WORK REQUIRED >>
In the entries below, find every line holding the string "field" and collect it.

(Entries taken from a collection)

*** Begin section ***

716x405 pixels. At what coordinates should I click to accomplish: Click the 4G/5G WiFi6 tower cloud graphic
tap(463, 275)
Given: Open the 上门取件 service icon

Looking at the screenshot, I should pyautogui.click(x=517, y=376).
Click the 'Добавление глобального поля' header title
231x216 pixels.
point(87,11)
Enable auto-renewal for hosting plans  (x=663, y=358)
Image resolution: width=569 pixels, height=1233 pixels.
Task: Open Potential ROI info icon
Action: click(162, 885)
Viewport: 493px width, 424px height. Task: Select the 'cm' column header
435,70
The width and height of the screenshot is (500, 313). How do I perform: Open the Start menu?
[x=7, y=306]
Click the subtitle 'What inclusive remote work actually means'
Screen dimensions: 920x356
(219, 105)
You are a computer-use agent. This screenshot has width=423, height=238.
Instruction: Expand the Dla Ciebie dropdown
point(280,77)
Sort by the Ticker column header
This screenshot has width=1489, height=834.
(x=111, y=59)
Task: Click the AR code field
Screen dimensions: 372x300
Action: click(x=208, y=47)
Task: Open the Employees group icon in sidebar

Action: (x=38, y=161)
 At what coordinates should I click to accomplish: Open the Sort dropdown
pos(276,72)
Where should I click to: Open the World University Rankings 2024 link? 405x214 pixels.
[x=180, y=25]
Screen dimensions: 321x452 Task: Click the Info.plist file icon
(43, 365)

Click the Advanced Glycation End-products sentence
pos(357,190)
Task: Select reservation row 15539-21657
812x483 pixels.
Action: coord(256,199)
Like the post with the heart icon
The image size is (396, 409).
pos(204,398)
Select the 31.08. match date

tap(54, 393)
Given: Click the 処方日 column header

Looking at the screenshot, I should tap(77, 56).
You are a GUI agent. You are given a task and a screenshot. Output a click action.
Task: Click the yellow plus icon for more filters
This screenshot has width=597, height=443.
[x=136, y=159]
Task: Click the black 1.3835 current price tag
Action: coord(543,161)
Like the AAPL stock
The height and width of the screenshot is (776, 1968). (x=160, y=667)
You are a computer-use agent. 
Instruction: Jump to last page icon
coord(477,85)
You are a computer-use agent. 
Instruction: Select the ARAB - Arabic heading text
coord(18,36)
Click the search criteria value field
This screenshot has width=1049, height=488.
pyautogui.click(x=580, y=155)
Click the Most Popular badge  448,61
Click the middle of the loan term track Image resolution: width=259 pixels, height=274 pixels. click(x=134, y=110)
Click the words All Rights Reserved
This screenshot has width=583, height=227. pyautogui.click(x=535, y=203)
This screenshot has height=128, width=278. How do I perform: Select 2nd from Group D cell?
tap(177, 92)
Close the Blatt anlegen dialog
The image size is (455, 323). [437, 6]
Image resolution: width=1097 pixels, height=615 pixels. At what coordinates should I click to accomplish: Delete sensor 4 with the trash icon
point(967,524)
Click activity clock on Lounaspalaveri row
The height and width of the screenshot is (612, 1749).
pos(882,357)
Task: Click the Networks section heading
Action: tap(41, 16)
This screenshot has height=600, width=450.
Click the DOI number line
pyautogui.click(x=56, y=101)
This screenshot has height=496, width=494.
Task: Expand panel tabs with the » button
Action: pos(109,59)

*** End section ***

FINAL ANSWER >>
Task: Click the AR code field
Click the search criteria value field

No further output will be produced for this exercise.